It’s not, however, the preferred form in the United States within any sports league, including the MLS. Leagues in America have a closed system where you buy-in as an owner, and ownership is fairly safe. It’s a more socialistic system where clubs share revenues from television deals, have common drafts to distribute talent and control costs, and limit outsiders and risk.

In the European model, franchises like the Detroit Lions (one playoff win since 1957), Cleveland Browns (15 years of suckitude), and the recent iterations of the Philadelphia 76ers would not exist at the highest level for long.

According to John Ourand of Sports Business Daily, Major League Soccer was offered a substantial increase in television rights fees, an offer that would have nearly quadrupled the rights fees more than six years before the next contract.
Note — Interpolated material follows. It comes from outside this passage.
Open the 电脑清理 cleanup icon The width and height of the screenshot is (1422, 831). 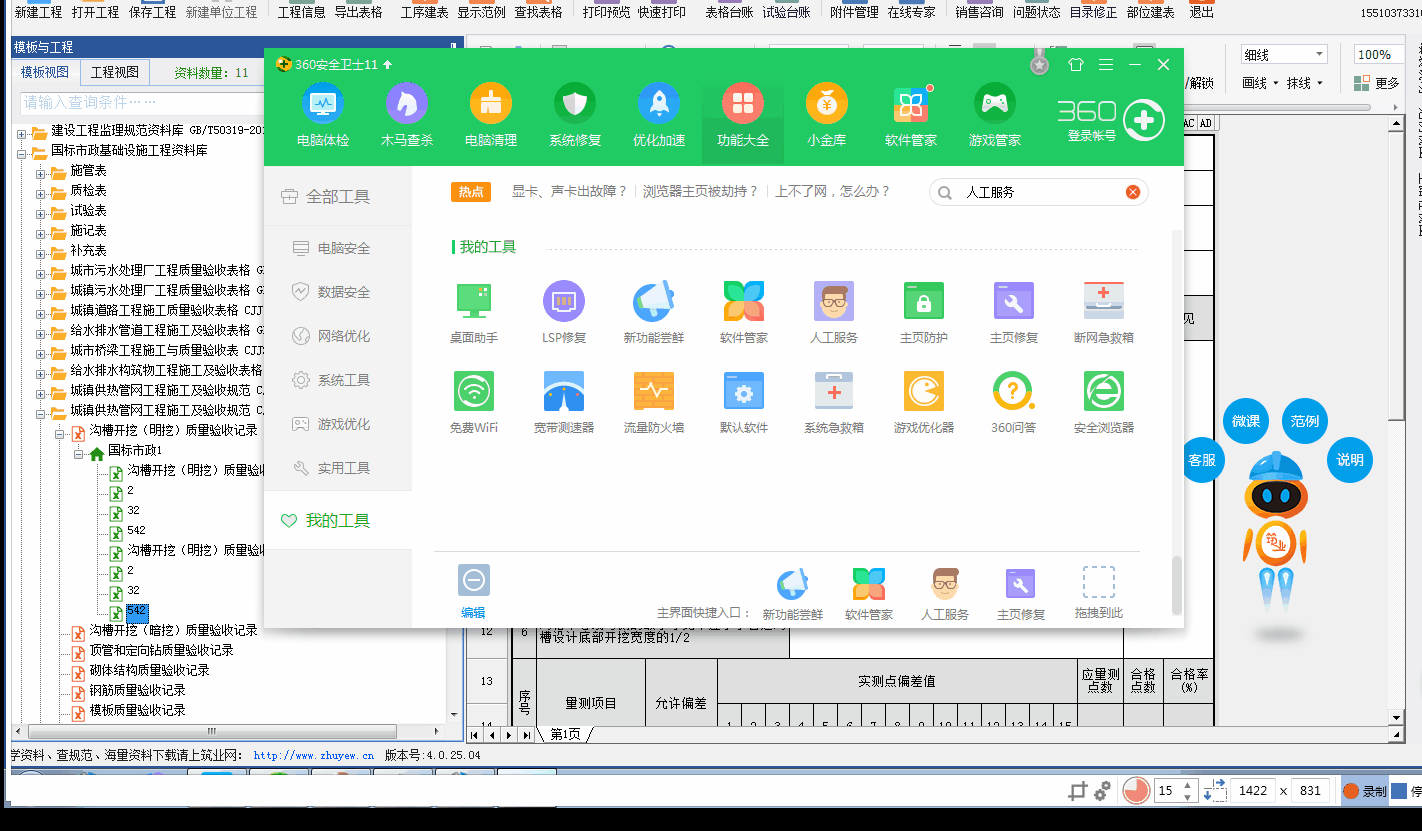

That offer was contingent on the league going to a promotion/relegation system. It was rejected by MLS Commissioner Don Garber.
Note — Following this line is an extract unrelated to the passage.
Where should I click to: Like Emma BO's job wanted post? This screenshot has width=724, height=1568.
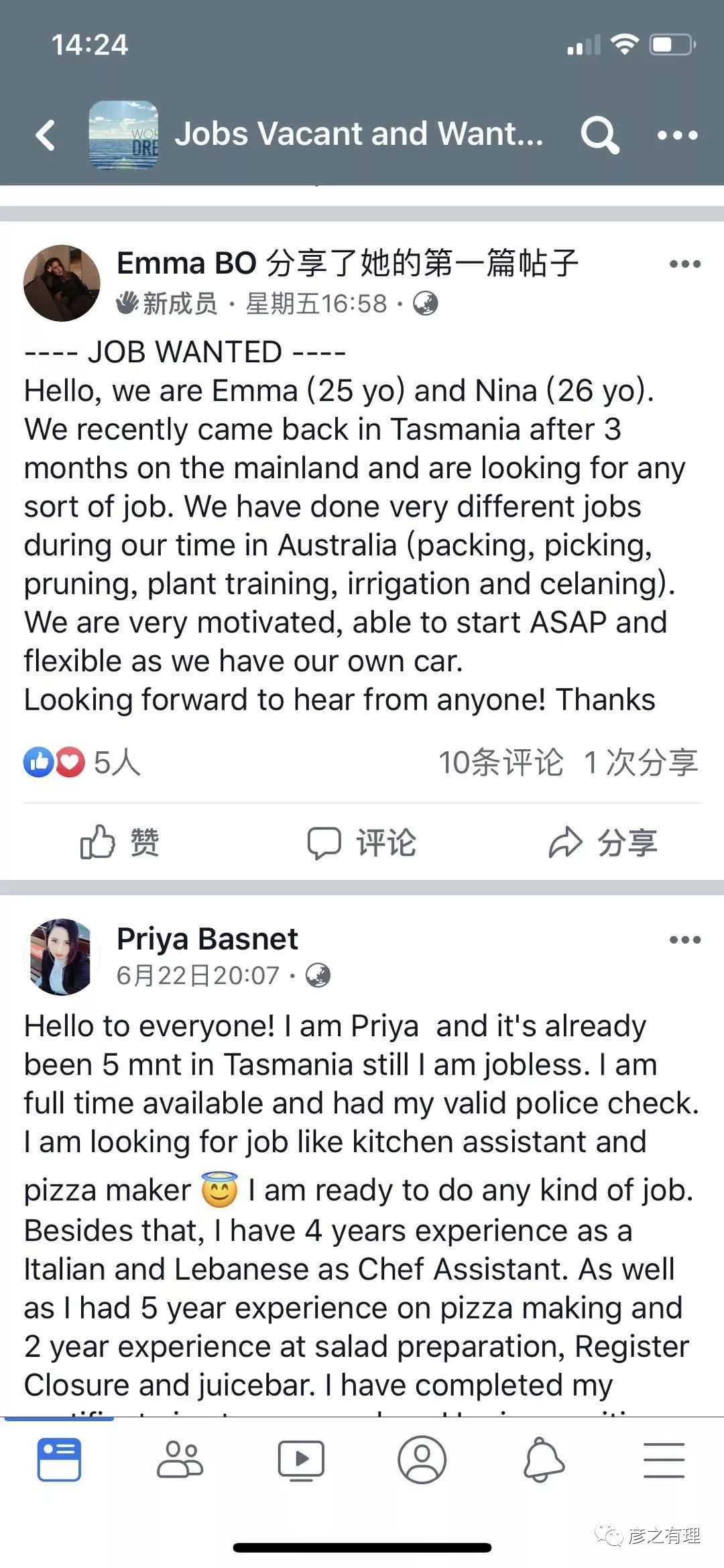tap(119, 842)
Why would MLS do that? Well, it’s because you cannot sell owners on paying an exclusive franchise fee to join a closed league, and then let others in at the same time. As Ourand notes, MLS is seeking $150 million as an expansion fee for future candidates. That’s going to be hard to collect if owners know they could be relegated to a second tier. The promotion/relegation system promotes competition; if you pay $150 million, you want to be part of the club.

The offer by MP & Silva is not altruistic. Founding partner Riccardo Silva has a financial interest, as a co-owner of Miami FC, the top team in the NASL. The proposed plan would create a tier system using teams currently in MLS, plus NASL and USL. His franchise would presumably move up quickly into a top league.

Silva wrote in a memo to MLS:

"“I believe that MLS would be the major beneficiaries of an open, meritocratic system because it would stimulate greater fan interest, excitement, quality and engagement in the domestic game. As a result, greater commercial revenues would flow not just to MLS and MLS club owners but also to all tiers of the U.S. soccer pyramid.”"

On that point, Silva is likely not wrong. There are passionate local fan bases around the country, including in some markets that just recently got MLS teams, and others that do not have one (Cincinnati in the USL and Miami in the NASL, for example). The MLS season can seem anti-climactic, with around half the teams making the postseason, while others drift away. Relegation battles and tournaments — at the bottom of the top tier league and top of the next one — would create some drama.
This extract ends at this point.